• ACTIVITY: Lines from the one containing "Plan d'accès (1079, 15)" to the end of the data below are to be restated exactly, with both ends included and nothing else.

• AVAILABLE DATA:

○ ○ ○ ○ ○

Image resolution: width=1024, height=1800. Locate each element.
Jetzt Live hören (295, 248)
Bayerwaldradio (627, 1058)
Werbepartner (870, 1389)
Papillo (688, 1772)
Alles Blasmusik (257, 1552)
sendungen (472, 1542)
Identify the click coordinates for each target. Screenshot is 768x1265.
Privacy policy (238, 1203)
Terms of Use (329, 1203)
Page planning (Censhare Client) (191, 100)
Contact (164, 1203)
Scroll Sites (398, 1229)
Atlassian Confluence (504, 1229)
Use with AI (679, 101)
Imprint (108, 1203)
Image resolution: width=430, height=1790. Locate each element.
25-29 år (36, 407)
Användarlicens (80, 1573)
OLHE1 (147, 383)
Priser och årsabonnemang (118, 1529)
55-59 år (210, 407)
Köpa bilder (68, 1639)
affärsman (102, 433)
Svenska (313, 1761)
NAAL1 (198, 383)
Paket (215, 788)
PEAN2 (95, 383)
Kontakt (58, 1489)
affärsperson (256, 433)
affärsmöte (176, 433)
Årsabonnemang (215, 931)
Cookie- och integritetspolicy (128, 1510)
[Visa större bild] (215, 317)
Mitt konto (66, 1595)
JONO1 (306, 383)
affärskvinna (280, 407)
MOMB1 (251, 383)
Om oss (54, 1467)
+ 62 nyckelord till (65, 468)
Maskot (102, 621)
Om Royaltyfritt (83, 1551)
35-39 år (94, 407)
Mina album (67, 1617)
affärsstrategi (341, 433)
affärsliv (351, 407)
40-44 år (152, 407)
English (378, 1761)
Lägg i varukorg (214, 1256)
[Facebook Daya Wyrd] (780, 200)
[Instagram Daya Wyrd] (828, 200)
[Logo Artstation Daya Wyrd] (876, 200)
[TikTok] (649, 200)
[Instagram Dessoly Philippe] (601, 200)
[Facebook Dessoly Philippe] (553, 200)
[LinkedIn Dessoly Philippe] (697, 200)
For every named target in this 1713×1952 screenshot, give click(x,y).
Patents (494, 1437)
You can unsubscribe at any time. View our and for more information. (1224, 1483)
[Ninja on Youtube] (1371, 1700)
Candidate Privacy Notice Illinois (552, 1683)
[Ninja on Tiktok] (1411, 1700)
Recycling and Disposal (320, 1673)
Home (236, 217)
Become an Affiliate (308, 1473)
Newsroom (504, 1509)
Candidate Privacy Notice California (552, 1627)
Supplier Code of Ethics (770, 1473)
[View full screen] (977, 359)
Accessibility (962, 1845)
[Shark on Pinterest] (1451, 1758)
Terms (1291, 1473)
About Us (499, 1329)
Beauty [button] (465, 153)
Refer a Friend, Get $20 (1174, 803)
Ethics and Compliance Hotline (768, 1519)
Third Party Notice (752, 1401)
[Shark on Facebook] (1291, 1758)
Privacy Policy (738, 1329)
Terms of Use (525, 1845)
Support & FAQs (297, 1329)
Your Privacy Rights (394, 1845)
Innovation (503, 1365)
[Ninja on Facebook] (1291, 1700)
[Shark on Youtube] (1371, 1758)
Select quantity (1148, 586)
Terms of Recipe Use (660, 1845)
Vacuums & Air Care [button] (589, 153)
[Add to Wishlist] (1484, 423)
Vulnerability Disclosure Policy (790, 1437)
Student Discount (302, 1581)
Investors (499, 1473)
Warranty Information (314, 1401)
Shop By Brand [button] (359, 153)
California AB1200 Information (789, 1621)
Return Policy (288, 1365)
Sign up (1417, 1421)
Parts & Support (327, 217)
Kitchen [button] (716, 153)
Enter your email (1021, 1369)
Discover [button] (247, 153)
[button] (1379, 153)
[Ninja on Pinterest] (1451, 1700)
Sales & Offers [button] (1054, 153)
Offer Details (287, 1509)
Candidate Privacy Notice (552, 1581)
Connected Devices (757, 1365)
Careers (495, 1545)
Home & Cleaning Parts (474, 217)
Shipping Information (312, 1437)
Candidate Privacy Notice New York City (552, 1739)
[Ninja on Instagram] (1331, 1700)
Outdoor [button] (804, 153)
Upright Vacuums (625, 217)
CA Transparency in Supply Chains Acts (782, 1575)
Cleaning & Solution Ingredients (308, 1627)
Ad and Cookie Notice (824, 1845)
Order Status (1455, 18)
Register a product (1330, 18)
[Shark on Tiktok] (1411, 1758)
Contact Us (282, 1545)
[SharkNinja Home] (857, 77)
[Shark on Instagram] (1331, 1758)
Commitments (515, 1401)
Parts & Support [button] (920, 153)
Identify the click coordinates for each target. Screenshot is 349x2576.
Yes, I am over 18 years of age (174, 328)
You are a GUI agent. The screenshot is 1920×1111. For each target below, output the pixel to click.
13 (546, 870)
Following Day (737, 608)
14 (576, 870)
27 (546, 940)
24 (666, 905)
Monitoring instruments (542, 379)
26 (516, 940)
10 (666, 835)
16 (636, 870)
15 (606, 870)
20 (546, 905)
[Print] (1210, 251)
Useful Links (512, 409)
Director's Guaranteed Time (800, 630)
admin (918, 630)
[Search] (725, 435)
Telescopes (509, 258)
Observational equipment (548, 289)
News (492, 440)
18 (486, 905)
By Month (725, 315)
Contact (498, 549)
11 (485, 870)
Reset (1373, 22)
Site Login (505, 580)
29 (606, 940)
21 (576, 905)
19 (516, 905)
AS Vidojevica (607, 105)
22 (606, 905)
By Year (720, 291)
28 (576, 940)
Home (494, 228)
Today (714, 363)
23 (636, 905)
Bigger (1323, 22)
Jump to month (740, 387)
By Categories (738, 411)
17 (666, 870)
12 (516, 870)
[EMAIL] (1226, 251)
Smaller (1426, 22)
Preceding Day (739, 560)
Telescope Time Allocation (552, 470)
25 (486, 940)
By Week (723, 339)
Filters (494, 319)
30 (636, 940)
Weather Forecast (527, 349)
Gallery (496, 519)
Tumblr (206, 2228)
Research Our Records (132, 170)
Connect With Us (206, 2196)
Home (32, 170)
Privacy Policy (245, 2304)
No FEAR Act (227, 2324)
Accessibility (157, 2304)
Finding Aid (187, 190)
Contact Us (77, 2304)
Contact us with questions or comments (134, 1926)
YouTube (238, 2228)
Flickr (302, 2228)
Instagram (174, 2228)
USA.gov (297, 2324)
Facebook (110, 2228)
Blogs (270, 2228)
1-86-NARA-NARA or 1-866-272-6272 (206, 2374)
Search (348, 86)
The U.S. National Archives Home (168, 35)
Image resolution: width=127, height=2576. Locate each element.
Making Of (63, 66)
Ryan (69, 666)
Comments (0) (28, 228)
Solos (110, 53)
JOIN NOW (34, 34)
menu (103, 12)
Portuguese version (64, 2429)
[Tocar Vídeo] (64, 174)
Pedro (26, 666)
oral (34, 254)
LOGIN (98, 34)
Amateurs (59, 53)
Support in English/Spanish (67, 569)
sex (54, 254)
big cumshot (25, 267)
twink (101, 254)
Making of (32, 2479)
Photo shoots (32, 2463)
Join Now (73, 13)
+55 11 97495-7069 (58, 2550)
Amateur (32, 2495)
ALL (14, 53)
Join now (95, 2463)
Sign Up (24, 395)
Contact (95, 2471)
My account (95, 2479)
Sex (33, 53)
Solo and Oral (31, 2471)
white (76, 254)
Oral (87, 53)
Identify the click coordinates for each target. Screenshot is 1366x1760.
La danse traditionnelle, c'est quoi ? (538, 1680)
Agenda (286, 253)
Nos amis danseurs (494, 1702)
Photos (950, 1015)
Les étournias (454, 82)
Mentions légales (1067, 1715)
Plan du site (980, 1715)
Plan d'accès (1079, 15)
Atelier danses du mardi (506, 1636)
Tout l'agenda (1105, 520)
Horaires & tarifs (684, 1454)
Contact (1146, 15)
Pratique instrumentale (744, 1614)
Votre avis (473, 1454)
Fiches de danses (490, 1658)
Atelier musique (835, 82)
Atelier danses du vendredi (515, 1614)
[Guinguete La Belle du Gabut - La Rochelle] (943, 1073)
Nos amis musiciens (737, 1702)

○ ○ ○ ○ ○

• WRITTEN SOLUTION:
Plan d'accès (1079, 15)
Atelier danses du mardi (506, 1636)
Tout l'agenda (1105, 520)
Horaires & tarifs (684, 1454)
Contact (1146, 15)
Pratique instrumentale (744, 1614)
Votre avis (473, 1454)
Fiches de danses (490, 1658)
Atelier musique (835, 82)
Atelier danses du vendredi (515, 1614)
[Guinguete La Belle du Gabut - La Rochelle] (943, 1073)
Nos amis musiciens (737, 1702)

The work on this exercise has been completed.